Élargissons la discussion sur le plan philosophique et questionnons la relation entre la communication commerciale, l’action qu’elle influence et la liberté humaine. L’action d’achat influencée de manière non consciente par la communication commerciale est-elle une action libre?
Partons de la conception classique, la liberté comme autonomie rationnelle. Frankfurt (1988) explique que l’homme ne peut accéder à la liberté qu'en possédant des volontés dites « de deuxième niveau » : il souhaite que ces désirs viennent de lui-même.

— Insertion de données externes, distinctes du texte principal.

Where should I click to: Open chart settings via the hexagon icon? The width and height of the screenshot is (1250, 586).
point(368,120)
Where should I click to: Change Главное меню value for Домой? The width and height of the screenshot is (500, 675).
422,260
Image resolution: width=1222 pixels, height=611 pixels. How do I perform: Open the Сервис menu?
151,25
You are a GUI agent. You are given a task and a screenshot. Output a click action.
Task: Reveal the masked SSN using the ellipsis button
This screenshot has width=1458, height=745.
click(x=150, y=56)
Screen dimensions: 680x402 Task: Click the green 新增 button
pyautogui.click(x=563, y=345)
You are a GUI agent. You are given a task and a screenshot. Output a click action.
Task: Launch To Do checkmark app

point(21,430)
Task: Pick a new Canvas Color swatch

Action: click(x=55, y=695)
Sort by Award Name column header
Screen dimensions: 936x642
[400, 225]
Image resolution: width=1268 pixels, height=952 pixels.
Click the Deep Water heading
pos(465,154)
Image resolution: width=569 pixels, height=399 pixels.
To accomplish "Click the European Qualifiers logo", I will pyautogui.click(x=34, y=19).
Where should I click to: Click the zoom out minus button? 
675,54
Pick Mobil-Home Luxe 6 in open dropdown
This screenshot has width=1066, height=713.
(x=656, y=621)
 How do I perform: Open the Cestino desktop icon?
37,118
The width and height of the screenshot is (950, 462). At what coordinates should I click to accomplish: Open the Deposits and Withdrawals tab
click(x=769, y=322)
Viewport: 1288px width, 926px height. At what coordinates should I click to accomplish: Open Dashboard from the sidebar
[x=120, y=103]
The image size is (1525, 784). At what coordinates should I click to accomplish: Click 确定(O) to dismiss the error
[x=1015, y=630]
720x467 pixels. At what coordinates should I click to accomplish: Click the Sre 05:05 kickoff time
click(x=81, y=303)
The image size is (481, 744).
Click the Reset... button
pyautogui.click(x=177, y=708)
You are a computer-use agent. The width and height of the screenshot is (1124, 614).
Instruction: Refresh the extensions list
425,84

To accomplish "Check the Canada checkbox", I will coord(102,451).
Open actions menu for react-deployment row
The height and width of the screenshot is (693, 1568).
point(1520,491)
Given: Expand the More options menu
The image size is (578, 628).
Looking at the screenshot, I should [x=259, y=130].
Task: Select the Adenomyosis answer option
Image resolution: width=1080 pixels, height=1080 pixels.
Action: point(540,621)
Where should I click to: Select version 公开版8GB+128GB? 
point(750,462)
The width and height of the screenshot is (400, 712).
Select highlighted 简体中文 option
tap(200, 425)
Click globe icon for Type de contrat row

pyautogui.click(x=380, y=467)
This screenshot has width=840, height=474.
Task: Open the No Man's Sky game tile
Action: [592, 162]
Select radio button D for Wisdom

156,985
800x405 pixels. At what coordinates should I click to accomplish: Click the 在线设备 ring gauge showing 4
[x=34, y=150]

Dans notre vie sociale, l’absence de conscience d’un grand nombre de mécanismes fondamentaux conduit à une impénétrabilité psychologique, cognitive et émotionnelle qui nous empêche d'avoir conscience des véritables déterminants de nos actions (Wegner, 2017 ; Proust, 2005). C’est problématique car l’être humain a besoin de donner des causes à ses actions : il construit la signification de ses pensées et de ses actes en leur attribuant souvent, sans en avoir conscience et a posteriori, de « fausses raisons » ou « fausses causes ». Par exemple, une fois que l’acte est réalisé, je donne, aux autres et parfois à moi-même, des causes qui sont socialement valorisées, qui me permettent de « garder la face », alors qu’en réalité, je ne sais pas trop pourquoi j’ai agi ainsi.
Ainsi, pour le dire simplement, les personnes ne savent pas que leur cerveau met en œuvre, à leur insu, des traitements non conscients qui les conduisent à être attirés par les marques publicisées. De la même manière, quand nous prenons une décision, notre cerveau nous incite à faire des erreurs ou des raisonnements non rationnels. Ce type d’erreurs prend parfois le nom de biais cognitifs. Notre cerveau fonctionne ainsi et il est difficile de l’en empêcher. Les annonceurs le savent bien et en jouent !
Ainsi, dans le modèle de la fausse attribution de la fluidité cognitive (Courbet, 2003), la personne pense à tort qu’elle a elle-même décidé d’acheter la marque, en raison par exemple de la bonne qualité des produits. Cependant, en réalité, c’est un effet de simple exposition aux messages.
Les influences non conscientes orientent, en amont de l’action, les croyances et désirs. Elles limitent l'autonomie du sujet, sa capacité et sa volonté de se gouverner par ses propres règles. Dans ce contexte, la communication commerciale est une limite de la liberté rationnelle et morale. En effet, ce n’est plus la volonté de la personne qui est la cause première de l’acte d’achat.
Rappelons qu’une personne est manipulée quand ses pensées, idées, goûts ou comportements sont influencés par les actions délibérées d’un appareil social (ici la communication et la publicité commerciales) sans que la personne en ait conscience (Beauvois (2011, p. 324). Dès lors, la problématique s’étend au politique : un système politique qui permet l’utilisation de telles pratiques de manipulation est-il réellement démocratique ? Répondre à une telle question dépasse le cadre de cet article, mais, on le voit, les enjeux liés à ces questionnements sont aussi nombreux qu’importants pour la vie collective.